Spring has sprung! Well, perhaps we should say that here in the Napa Valley, spring is springing. We seem to have a long spring. The first blossoms of spring tend to pop up in late January or early February, with the Magnolia x soulangeana trees (sometimes called “Tulip Trees” in California, they are different than the Liliodendron, also known as Tulip Tree in other parts of the country. In truth, neither are tulips, both are in the Magnolia family, and this is why common names of plants can be rather confusing). By the end of February our orchards, fields, and flowerbeds offer a profusion of color, from the splendor of the almond and plum trees to the delicate explosion of blossoms on the crabapples, all dancing in the skies above fresias, crocus, and daffodils below. And, never mind the mustard. All the mustard. All the beautiful mustard.
These visually stunning flowers are all well and good, but we have a different concern.
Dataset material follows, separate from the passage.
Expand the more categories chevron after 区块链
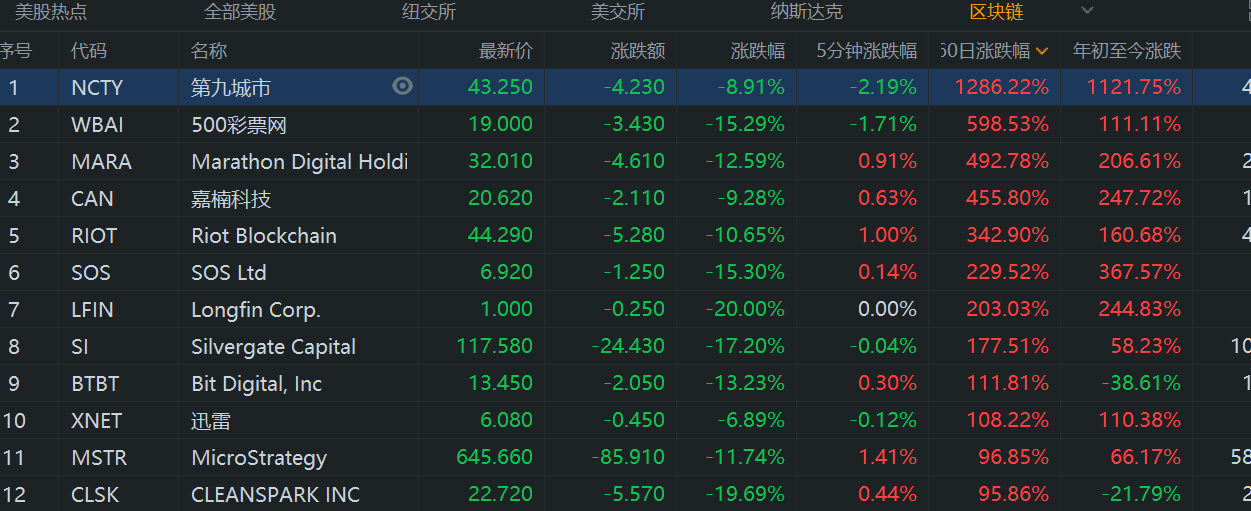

The flowers we tend to focus on are not very stunning, but they produce the King of all Fruit, the noble grape, and these flowers will have to wait a bit, because the harbinger of spring in the vineyard is bud break. If you were fortunate enough to visit us here in the Yountville tasting room in the last few months, you saw the vines resting in their winter slumber. The dormant vines are woody, the fruit harvested in the early autumn and the leaves dropped shortly thereafter.
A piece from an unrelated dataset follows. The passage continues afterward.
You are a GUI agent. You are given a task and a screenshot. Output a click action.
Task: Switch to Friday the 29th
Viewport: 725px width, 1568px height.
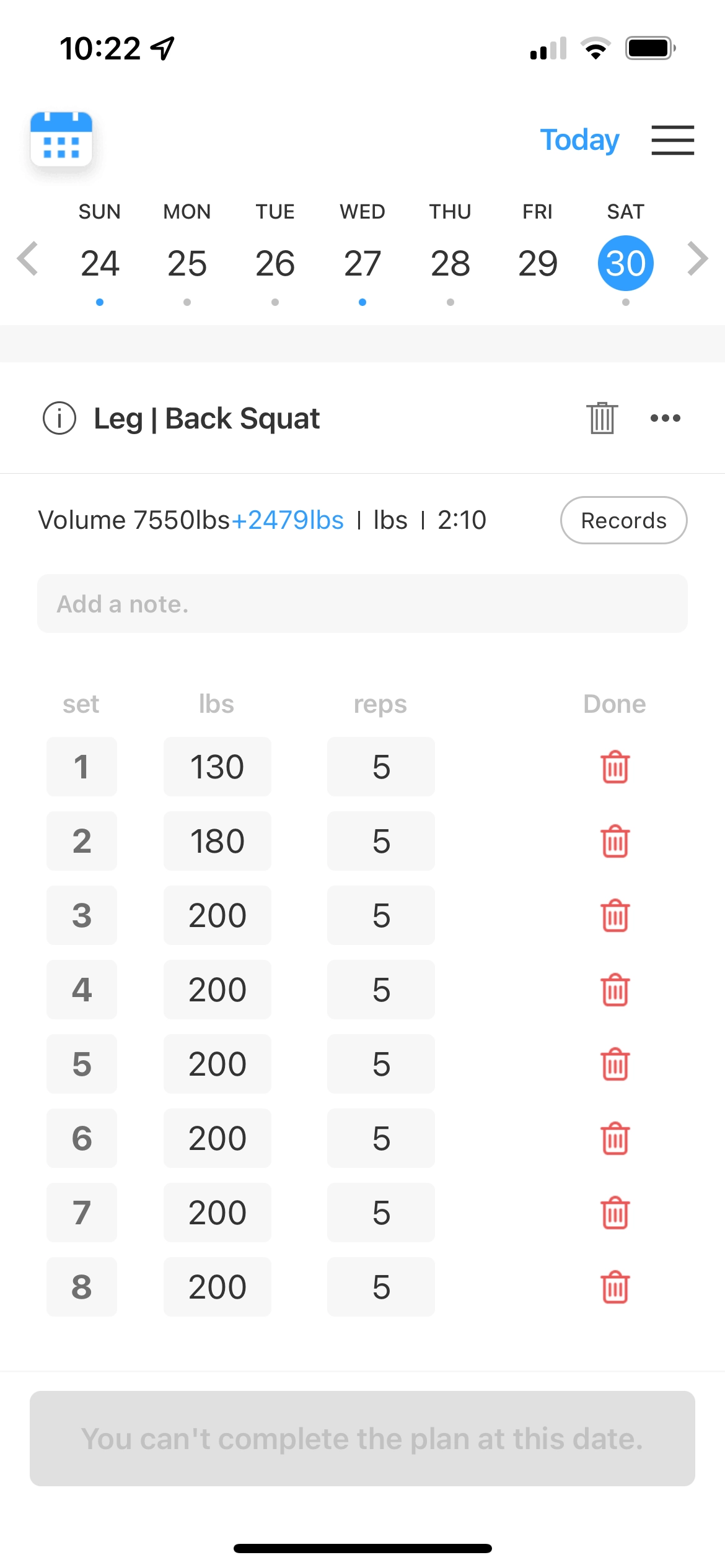click(x=538, y=264)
Without leaves, the plant does not produce carbohydrates, but relies on stores of those precious compounds in its woody material. As the air heats up, and the sunlight’s brilliance returns, the biochemical signals are sent to the dormant buds to start growing. Peeking out of the woody vines, the tender new growth, delicate and bright green, optimistically seeks out a future, hoping to cast its leaves, flowers, and, ultimately, fruit to the world, in its biological quest to reproduce.
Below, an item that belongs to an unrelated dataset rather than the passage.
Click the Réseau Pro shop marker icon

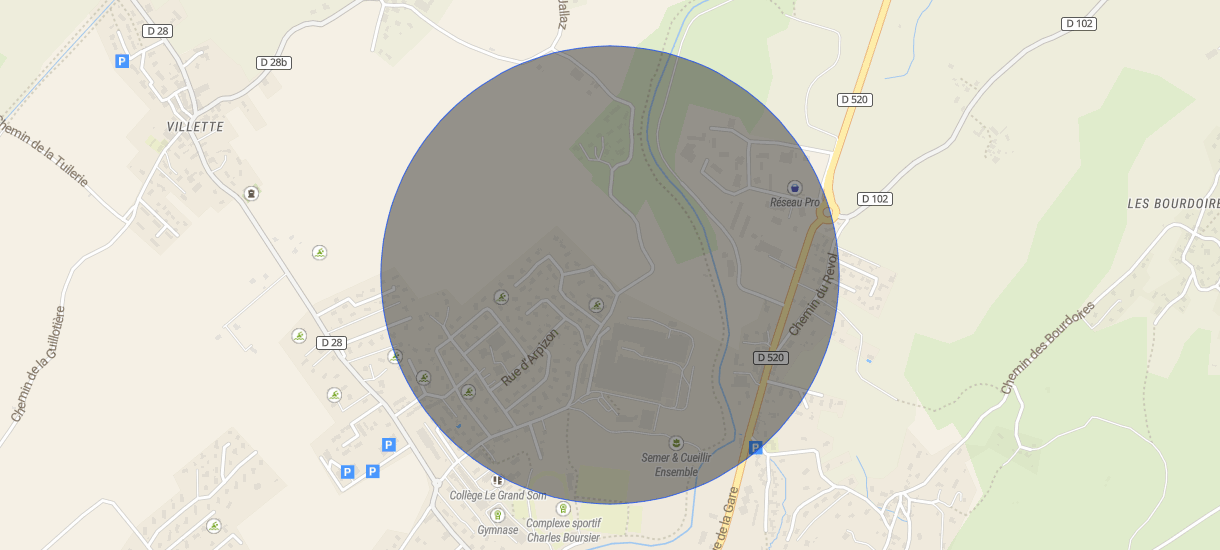[x=795, y=187]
We call this initial greening of the vine “bud break” and it is an exciting time for us, as it signals the beginning of the new growing season. Right now, however, our optimism is a little mitigated by the fact that the new growth is at its most fragile. A late frost could decimate the year’s harvest. The vines no longer have the protection of their dormancy, but are fully exposed to the whims of nature. We have tricks to safeguard this tender growth, like the fans in the vineyards that disrupt the formation of frost. So, even as our vines are at their most vulnerable, we remain optimistic, focusing on the excitement of the growing season and the ultimate reward of another great Napa Valley harvest!